It is an ill-kept secret of American politics that most of the big labor unions in the country have long been client organizations of the Democratic Party. In presidential election years, endorsements from these unions for the party’s nominee have generally been foregone conclusions regardless of voting attitudes of rank-and-file union members.

Some are quicker to endorse than others. Vice President Kamala Harris barely had time to buy campaign letterhead before the United Auto Workers (UAW) weighed in on July 31 with its endorsement. The union’s bosses made the move despite the reality of the Biden-Harris electric vehicle mandates placing many of that union’s jobs at risk as the companies they work for lose billions each year on quixotic efforts to force the public to enjoy paying premiums for cars they cannot rely upon when the going gets tough.

Even with that early move, the UAW fell 9 days behind the AFL-CIO, which jumped on the Harris bandwagon so quickly it probably made union members’ heads spin. Hey, speed matters when your business model relies on constantly asking for favors and protections from the federal government, for which the Democratic Party has traditionally been the most fertile ground to plow.

Given that reality, the Teamsters Union made big news this week by endorsing — well, no one — despite overwhelming support among the rank-and-file for the Republican candidate, former President Donald Trump.

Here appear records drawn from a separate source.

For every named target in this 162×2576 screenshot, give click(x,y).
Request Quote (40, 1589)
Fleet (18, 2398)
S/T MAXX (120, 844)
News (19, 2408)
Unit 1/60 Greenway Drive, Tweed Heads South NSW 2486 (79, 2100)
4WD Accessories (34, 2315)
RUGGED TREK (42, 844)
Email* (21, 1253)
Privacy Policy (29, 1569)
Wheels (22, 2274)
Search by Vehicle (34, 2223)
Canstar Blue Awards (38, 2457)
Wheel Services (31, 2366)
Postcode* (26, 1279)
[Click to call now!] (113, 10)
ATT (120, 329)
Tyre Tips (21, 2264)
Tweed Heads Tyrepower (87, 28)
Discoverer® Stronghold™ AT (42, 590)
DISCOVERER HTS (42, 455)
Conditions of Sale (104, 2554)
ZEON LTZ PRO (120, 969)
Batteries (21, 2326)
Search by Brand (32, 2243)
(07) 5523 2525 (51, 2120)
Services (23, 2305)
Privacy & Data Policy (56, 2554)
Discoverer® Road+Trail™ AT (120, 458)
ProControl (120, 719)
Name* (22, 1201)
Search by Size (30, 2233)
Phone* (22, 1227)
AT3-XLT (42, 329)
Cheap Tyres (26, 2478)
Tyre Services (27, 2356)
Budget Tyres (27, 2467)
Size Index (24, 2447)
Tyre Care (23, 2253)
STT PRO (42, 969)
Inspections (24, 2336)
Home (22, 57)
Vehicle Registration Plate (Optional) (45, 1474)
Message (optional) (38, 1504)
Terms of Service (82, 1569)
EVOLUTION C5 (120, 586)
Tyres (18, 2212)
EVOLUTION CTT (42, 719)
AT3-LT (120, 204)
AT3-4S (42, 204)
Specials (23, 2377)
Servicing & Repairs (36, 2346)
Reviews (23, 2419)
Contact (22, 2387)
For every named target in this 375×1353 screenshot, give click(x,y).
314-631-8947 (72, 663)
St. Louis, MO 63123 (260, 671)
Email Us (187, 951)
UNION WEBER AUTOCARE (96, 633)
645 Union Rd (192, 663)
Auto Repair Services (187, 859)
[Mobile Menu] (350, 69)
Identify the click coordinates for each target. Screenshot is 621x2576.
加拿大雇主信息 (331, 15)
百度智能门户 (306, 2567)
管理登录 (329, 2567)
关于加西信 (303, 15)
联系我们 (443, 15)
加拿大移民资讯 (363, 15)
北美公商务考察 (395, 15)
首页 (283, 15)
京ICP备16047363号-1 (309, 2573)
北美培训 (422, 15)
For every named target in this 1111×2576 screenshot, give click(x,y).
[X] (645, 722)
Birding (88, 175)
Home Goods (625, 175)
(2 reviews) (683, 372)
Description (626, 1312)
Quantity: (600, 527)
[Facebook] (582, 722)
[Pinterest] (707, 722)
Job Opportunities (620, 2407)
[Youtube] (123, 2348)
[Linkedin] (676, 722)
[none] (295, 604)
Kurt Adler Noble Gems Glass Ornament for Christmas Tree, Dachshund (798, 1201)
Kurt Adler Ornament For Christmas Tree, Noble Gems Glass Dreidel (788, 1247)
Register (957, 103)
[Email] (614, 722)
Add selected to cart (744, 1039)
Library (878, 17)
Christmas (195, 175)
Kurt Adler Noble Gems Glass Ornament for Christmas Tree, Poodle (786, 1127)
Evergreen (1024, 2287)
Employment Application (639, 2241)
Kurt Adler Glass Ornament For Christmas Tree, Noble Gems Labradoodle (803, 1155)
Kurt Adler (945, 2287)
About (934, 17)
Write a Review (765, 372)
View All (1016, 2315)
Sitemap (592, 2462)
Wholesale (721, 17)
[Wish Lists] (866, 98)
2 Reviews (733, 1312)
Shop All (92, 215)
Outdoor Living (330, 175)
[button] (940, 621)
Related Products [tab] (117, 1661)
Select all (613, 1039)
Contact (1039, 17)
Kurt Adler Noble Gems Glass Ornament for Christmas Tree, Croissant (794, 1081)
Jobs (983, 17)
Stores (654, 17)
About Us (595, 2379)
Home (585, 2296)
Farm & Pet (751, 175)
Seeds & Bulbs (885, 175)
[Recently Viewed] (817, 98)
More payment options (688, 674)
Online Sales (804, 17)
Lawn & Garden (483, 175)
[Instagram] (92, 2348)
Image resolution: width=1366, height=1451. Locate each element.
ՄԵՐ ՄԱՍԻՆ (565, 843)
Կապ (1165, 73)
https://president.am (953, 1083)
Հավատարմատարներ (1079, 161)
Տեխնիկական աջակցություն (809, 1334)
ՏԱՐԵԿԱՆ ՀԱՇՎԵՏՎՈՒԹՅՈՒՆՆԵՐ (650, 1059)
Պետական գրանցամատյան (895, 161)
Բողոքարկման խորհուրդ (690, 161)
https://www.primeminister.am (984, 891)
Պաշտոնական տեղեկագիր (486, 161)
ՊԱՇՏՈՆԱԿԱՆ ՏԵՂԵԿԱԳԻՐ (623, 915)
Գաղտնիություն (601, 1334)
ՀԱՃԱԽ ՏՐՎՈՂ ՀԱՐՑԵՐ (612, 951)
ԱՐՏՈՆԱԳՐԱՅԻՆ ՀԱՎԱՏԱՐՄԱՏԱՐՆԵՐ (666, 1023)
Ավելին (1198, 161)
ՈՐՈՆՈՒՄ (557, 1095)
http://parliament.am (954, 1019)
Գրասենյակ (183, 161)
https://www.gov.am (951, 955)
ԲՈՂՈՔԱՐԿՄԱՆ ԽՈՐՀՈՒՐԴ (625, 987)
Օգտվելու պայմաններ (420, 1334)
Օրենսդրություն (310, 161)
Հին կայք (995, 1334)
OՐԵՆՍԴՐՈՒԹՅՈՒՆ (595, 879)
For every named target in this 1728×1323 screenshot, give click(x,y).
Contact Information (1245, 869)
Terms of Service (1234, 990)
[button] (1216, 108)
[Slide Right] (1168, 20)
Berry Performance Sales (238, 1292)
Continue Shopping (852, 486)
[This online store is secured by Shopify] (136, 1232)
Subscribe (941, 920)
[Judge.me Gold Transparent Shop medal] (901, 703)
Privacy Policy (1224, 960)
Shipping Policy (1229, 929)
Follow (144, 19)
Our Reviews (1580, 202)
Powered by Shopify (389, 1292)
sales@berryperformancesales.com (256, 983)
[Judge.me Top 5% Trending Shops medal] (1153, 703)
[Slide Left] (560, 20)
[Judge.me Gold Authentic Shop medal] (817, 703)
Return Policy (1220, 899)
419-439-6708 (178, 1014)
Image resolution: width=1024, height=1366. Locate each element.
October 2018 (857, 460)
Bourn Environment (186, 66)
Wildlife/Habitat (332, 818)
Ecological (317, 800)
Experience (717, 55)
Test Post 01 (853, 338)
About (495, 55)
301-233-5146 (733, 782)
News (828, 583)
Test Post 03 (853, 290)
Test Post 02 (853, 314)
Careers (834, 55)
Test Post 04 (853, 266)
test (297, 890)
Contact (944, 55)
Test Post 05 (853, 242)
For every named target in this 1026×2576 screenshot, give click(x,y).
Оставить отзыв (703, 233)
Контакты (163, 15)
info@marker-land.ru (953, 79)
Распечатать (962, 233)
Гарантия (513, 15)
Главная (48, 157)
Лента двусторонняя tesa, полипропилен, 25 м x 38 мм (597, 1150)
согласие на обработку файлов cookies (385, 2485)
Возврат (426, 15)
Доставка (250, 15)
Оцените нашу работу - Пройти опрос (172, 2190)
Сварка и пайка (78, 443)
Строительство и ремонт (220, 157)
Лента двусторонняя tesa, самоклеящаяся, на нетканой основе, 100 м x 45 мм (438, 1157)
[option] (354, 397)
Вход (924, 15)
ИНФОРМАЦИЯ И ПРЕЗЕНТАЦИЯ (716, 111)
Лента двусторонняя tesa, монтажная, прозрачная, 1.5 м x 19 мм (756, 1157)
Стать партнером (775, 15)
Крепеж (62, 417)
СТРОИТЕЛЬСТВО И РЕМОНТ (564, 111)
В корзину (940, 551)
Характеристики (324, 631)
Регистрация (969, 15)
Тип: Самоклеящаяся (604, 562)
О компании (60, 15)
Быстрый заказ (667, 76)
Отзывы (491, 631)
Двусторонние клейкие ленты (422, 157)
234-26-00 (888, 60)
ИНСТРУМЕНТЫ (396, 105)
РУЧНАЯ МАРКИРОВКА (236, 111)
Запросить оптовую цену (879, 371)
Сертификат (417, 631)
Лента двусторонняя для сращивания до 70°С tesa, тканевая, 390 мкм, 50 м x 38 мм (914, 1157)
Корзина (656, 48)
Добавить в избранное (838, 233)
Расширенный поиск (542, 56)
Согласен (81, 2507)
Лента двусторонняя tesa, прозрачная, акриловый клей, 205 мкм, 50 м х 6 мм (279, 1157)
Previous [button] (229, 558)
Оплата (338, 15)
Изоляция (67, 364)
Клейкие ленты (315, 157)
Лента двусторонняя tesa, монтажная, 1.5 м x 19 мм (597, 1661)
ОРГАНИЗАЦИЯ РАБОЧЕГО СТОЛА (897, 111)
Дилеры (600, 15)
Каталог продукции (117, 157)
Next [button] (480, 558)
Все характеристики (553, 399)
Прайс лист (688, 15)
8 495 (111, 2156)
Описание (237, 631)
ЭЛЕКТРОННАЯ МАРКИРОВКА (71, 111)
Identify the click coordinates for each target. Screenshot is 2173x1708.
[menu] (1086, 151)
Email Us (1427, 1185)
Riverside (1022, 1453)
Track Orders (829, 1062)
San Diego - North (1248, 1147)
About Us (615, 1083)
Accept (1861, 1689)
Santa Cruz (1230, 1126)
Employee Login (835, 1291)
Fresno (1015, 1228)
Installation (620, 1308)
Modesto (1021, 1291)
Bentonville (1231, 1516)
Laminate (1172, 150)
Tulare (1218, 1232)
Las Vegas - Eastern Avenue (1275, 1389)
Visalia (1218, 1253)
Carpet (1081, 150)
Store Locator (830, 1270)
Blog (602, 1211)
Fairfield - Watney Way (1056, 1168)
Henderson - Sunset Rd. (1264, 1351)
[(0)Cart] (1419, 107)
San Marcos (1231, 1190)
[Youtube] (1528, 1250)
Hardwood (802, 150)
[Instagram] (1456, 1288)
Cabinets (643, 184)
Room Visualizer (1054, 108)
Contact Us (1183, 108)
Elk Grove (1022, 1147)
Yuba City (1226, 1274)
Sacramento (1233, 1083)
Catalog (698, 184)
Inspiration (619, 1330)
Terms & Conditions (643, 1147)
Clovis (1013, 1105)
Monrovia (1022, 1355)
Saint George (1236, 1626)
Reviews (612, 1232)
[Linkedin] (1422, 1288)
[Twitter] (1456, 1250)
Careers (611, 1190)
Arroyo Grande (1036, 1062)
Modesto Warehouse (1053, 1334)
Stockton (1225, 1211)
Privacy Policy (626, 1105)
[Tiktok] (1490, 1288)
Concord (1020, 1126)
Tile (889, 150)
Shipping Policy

It was the first time the Teamsters had failed to endorse the Democrat in a race since 1996, and only the second time in the union’s existence. Teamsters General President Sean O’Brien spoke at the Republican convention in July — and was snubbed by the Democrats at their convention in return. So, the refusal to endorse Harris was not a huge surprise. But O’Brien, fully aware of the vindictive nature of the Democrats towards their political enemies, apparently decided it would not be politically prudent to give a full-throated endorsement to the candidate his members so obviously prefer.

With the race shaping up to be another nail-biter, it remains to be seen whether any of these major unions’ decisions will prove to be wise. But for the UAW, the move to endorse Harris comes with increasing risk amid a softening market for the EVs being forced on U.S. consumers and the rising challenge by Chinese EV makers to the hegemony of domestic car companies in the U.S. market.

With legacy automakers like Ford and General Motors already bleeding billions of dollars in losses in their EV divisions despite heavy government subsidies in place, they can ill-afford an incursion into the U.S. market from Chinese carmakers who are able to make and sell quality EVs for far less than American car companies can. Right now, Europe is providing an object lesson about what happens in the EV space when governments allow that to happen.

EU countries were slow to move to protect their domestic car manufacturers when Chinese companies like BYD began to flood the European market with EVs. EV buyers in countries like Germany and France eagerly bought up the Chinese cars, saving thousands of Euros per unit in the process. When the EU belatedly moved to impose import tariffs on Chinese cars, the domestic car companies responded by raising prices for their own EVs in an effort to recover losses.

The result has been entirely predictable: EV sales in Germany collapsed by nearly 70% during the month of August. In France, they plunged by 33%. Clearly the appetite among EU car buyers for EVs is extremely price sensitive (no one could have possibly seen that coming), and consumers are more than happy to go back to buying gas-powered cars as cheaper alternatives.

Now, the climate alarmist central planners at the EU are proposing to respond to those uncooperative buyers by imposing massive fines on car makers for continuing to sell them the gas-powered cars they actually want to buy. Because, of course, that would be the response from power-mad apparatchiks.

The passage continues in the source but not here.